Available data:
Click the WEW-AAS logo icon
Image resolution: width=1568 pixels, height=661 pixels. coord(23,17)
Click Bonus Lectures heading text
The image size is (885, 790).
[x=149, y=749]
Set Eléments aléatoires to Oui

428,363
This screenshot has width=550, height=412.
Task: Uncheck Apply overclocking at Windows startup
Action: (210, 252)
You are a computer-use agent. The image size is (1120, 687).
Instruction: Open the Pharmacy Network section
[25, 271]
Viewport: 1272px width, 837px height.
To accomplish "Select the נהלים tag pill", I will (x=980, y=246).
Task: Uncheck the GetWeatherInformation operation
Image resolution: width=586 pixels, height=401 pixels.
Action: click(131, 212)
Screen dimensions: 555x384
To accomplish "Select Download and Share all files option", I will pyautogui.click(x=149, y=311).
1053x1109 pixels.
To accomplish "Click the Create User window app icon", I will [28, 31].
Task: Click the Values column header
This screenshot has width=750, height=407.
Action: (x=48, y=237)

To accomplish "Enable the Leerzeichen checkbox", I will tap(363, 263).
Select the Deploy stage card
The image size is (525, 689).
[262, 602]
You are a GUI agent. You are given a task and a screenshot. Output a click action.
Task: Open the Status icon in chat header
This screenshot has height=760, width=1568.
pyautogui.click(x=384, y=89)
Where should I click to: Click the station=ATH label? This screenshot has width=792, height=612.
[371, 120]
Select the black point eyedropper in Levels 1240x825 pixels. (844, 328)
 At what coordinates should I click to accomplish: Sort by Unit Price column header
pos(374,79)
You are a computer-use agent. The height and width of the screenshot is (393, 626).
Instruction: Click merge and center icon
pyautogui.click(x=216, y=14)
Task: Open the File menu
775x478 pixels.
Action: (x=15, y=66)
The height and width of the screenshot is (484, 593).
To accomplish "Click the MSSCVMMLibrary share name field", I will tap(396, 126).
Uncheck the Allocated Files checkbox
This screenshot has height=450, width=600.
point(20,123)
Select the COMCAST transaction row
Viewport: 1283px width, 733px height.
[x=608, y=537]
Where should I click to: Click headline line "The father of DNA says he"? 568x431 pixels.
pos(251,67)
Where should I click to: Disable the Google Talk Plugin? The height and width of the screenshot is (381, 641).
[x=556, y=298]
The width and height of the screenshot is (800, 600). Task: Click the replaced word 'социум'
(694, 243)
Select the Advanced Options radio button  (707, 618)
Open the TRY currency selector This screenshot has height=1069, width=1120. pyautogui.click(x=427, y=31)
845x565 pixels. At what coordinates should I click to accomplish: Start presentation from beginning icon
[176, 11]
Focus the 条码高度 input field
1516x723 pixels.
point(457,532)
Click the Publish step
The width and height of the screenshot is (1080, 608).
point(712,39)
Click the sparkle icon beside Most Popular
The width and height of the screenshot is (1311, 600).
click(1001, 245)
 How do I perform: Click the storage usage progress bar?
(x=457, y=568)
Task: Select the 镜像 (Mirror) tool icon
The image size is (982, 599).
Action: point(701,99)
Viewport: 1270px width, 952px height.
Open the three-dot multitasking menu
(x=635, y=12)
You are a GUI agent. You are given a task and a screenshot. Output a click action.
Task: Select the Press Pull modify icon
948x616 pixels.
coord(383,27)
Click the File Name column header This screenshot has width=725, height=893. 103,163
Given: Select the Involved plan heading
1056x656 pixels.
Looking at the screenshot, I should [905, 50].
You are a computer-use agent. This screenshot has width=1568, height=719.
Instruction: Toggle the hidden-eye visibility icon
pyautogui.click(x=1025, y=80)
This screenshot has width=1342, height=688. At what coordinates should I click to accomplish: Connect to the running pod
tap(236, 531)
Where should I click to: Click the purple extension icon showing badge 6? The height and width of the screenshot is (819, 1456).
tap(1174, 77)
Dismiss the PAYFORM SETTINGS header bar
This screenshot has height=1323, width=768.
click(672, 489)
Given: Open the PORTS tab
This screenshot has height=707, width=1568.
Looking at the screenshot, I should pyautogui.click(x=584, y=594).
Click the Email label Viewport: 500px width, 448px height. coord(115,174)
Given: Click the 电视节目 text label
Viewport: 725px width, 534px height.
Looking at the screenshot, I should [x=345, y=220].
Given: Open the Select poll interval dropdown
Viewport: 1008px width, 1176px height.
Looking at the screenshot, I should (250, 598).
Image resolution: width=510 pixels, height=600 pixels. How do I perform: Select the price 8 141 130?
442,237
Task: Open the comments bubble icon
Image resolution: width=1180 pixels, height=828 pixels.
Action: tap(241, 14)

Stated task: Copy the data above line for line, without changing anything.

Full response:
Click the WEW-AAS logo icon
Image resolution: width=1568 pixels, height=661 pixels. coord(23,17)
Click Bonus Lectures heading text
The image size is (885, 790).
[x=149, y=749]
Set Eléments aléatoires to Oui

428,363
This screenshot has width=550, height=412.
Task: Uncheck Apply overclocking at Windows startup
Action: (210, 252)
You are a computer-use agent. The image size is (1120, 687).
Instruction: Open the Pharmacy Network section
[25, 271]
Viewport: 1272px width, 837px height.
To accomplish "Select the נהלים tag pill", I will (x=980, y=246).
Task: Uncheck the GetWeatherInformation operation
Image resolution: width=586 pixels, height=401 pixels.
Action: click(131, 212)
Screen dimensions: 555x384
To accomplish "Select Download and Share all files option", I will pyautogui.click(x=149, y=311).
1053x1109 pixels.
To accomplish "Click the Create User window app icon", I will [28, 31].
Task: Click the Values column header
This screenshot has width=750, height=407.
Action: (x=48, y=237)

To accomplish "Enable the Leerzeichen checkbox", I will tap(363, 263).
Select the Deploy stage card
The image size is (525, 689).
[262, 602]
You are a GUI agent. You are given a task and a screenshot. Output a click action.
Task: Open the Status icon in chat header
This screenshot has height=760, width=1568.
pyautogui.click(x=384, y=89)
Where should I click to: Click the station=ATH label? This screenshot has width=792, height=612.
[371, 120]
Select the black point eyedropper in Levels 1240x825 pixels. (844, 328)
 At what coordinates should I click to accomplish: Sort by Unit Price column header
pos(374,79)
You are a computer-use agent. The height and width of the screenshot is (393, 626).
Instruction: Click merge and center icon
pyautogui.click(x=216, y=14)
Task: Open the File menu
775x478 pixels.
Action: (x=15, y=66)
The height and width of the screenshot is (484, 593).
To accomplish "Click the MSSCVMMLibrary share name field", I will tap(396, 126).
Uncheck the Allocated Files checkbox
This screenshot has height=450, width=600.
point(20,123)
Select the COMCAST transaction row
Viewport: 1283px width, 733px height.
[x=608, y=537]
Where should I click to: Click headline line "The father of DNA says he"? 568x431 pixels.
pos(251,67)
Where should I click to: Disable the Google Talk Plugin? The height and width of the screenshot is (381, 641).
[x=556, y=298]
The width and height of the screenshot is (800, 600). Task: Click the replaced word 'социум'
(694, 243)
Select the Advanced Options radio button  (707, 618)
Open the TRY currency selector This screenshot has height=1069, width=1120. pyautogui.click(x=427, y=31)
845x565 pixels. At what coordinates should I click to accomplish: Start presentation from beginning icon
[176, 11]
Focus the 条码高度 input field
1516x723 pixels.
point(457,532)
Click the Publish step
The width and height of the screenshot is (1080, 608).
point(712,39)
Click the sparkle icon beside Most Popular
The width and height of the screenshot is (1311, 600).
click(1001, 245)
 How do I perform: Click the storage usage progress bar?
(x=457, y=568)
Task: Select the 镜像 (Mirror) tool icon
The image size is (982, 599).
Action: point(701,99)
Viewport: 1270px width, 952px height.
Open the three-dot multitasking menu
(x=635, y=12)
You are a GUI agent. You are given a task and a screenshot. Output a click action.
Task: Select the Press Pull modify icon
948x616 pixels.
coord(383,27)
Click the File Name column header This screenshot has width=725, height=893. 103,163
Given: Select the Involved plan heading
1056x656 pixels.
Looking at the screenshot, I should [905, 50].
You are a computer-use agent. This screenshot has width=1568, height=719.
Instruction: Toggle the hidden-eye visibility icon
pyautogui.click(x=1025, y=80)
This screenshot has width=1342, height=688. At what coordinates should I click to accomplish: Connect to the running pod
tap(236, 531)
Where should I click to: Click the purple extension icon showing badge 6? The height and width of the screenshot is (819, 1456).
tap(1174, 77)
Dismiss the PAYFORM SETTINGS header bar
This screenshot has height=1323, width=768.
click(672, 489)
Given: Open the PORTS tab
This screenshot has height=707, width=1568.
Looking at the screenshot, I should pyautogui.click(x=584, y=594).
Click the Email label Viewport: 500px width, 448px height. coord(115,174)
Given: Click the 电视节目 text label
Viewport: 725px width, 534px height.
Looking at the screenshot, I should [x=345, y=220].
Given: Open the Select poll interval dropdown
Viewport: 1008px width, 1176px height.
Looking at the screenshot, I should (250, 598).
Image resolution: width=510 pixels, height=600 pixels. How do I perform: Select the price 8 141 130?
442,237
Task: Open the comments bubble icon
Image resolution: width=1180 pixels, height=828 pixels.
Action: tap(241, 14)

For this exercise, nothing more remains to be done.